__Exercise objective__. Put everything from the line containing "Given: Open calendar picker for Beginnt am" down to the line containing "coord(850,389)" in the listing into a numbered list, leaving out blank lines.

+ + + + +

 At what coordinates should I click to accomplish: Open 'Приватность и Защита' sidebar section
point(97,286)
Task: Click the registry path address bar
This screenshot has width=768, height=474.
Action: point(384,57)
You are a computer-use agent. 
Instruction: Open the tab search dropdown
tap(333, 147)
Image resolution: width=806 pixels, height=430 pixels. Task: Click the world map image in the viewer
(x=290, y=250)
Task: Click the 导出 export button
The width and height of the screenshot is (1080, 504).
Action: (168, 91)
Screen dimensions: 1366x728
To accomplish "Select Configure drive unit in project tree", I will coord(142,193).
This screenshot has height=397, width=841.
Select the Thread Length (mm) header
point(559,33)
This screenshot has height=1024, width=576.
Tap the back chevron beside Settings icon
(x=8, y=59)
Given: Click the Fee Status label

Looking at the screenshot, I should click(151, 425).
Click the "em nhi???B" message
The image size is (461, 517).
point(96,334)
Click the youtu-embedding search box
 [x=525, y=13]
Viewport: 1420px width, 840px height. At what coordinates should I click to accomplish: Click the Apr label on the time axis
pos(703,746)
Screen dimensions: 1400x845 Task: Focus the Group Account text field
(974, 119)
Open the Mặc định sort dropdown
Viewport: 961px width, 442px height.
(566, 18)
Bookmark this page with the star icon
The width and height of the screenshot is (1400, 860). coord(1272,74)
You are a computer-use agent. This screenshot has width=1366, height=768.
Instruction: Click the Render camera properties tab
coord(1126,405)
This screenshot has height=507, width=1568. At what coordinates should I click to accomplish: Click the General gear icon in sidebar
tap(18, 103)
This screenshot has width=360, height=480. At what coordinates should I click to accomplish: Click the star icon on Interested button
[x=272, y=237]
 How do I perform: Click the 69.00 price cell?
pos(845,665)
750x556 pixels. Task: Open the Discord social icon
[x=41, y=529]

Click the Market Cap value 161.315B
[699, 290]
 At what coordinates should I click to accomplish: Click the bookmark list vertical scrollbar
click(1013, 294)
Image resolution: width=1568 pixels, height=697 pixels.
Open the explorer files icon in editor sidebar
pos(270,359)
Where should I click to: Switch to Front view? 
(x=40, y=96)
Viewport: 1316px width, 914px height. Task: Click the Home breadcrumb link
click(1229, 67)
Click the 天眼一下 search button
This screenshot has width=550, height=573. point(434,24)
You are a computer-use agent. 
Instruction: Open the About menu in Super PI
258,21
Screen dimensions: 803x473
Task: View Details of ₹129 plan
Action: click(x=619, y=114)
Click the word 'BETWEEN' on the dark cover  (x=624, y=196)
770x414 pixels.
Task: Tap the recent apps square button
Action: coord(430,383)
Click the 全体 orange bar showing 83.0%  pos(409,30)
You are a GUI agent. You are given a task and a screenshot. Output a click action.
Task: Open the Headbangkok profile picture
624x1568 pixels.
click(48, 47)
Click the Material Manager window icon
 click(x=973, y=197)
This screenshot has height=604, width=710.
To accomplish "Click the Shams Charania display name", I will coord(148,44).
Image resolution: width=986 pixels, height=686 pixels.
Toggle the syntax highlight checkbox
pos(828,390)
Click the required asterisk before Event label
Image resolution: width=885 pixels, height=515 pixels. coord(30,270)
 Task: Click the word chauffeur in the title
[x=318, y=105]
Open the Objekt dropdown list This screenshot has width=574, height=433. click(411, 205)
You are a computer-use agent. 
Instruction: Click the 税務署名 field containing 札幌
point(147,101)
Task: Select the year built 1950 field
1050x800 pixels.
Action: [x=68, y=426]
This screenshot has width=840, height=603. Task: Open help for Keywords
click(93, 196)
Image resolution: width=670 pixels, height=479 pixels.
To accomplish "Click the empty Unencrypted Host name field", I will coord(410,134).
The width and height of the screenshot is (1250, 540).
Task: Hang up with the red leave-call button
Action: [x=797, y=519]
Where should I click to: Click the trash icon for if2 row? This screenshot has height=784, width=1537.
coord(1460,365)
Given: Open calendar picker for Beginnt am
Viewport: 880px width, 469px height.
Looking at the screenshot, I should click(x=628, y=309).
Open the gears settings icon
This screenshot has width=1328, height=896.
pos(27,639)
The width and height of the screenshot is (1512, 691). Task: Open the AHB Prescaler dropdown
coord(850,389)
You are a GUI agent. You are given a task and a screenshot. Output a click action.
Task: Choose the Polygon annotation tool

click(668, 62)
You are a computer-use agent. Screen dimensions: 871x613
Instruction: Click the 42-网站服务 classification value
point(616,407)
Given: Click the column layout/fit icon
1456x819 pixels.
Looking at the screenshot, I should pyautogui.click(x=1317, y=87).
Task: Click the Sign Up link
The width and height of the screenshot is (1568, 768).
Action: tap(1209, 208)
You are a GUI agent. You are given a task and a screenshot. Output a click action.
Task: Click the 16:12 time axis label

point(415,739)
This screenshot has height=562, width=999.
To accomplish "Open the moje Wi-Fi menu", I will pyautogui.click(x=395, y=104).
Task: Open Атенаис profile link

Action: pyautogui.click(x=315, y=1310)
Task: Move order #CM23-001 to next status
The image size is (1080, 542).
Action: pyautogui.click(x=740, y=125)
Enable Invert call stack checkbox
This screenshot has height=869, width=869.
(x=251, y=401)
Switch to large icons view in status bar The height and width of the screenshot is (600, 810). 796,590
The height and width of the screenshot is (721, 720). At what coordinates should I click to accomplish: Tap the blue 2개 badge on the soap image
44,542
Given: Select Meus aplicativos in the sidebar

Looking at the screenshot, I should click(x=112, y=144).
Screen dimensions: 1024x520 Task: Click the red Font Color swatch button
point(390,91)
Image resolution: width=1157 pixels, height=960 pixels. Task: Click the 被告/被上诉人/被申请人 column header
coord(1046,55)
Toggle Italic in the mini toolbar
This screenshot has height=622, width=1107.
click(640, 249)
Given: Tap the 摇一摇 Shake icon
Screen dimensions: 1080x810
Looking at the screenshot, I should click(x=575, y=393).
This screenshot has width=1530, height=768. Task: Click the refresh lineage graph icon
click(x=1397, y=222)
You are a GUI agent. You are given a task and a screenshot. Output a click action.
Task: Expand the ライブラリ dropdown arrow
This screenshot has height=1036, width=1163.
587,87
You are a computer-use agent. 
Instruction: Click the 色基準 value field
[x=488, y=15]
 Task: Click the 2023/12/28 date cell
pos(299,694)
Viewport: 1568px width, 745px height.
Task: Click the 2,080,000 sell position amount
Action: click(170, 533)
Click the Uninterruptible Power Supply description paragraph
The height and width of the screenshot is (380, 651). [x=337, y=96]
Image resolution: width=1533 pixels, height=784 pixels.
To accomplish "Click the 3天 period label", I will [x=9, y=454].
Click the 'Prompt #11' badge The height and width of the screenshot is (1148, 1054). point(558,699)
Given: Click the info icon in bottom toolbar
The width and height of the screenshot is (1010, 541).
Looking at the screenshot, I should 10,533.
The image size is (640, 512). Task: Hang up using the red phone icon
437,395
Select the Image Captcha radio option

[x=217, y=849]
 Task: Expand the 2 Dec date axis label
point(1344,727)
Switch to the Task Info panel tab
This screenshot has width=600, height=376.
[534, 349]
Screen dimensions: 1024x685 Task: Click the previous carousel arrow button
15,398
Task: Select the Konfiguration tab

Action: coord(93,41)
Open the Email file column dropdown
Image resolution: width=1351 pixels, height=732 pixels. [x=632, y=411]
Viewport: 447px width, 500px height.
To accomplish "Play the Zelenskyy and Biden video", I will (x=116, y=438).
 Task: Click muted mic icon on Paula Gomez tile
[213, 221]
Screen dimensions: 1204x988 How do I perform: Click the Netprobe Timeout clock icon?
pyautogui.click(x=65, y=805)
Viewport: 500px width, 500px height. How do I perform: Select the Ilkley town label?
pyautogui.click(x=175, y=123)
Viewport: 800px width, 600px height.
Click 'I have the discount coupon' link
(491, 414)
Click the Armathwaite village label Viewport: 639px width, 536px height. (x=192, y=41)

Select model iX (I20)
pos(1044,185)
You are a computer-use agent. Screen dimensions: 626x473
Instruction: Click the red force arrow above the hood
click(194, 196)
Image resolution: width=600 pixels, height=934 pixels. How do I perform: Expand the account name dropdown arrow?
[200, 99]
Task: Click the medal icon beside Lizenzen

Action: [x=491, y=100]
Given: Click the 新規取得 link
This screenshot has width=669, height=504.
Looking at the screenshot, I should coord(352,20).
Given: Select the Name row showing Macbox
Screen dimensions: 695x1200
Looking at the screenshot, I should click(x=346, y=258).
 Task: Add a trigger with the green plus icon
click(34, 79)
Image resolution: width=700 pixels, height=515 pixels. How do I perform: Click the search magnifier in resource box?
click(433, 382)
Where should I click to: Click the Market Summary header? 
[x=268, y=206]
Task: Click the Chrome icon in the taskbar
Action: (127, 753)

+ + + + +

__Finished exercise__.
1. Given: Open calendar picker for Beginnt am
2. Viewport: 880px width, 469px height.
3. Looking at the screenshot, I should click(x=628, y=309).
4. Open the gears settings icon
5. This screenshot has width=1328, height=896.
6. pos(27,639)
7. The width and height of the screenshot is (1512, 691). Task: Open the AHB Prescaler dropdown
8. coord(850,389)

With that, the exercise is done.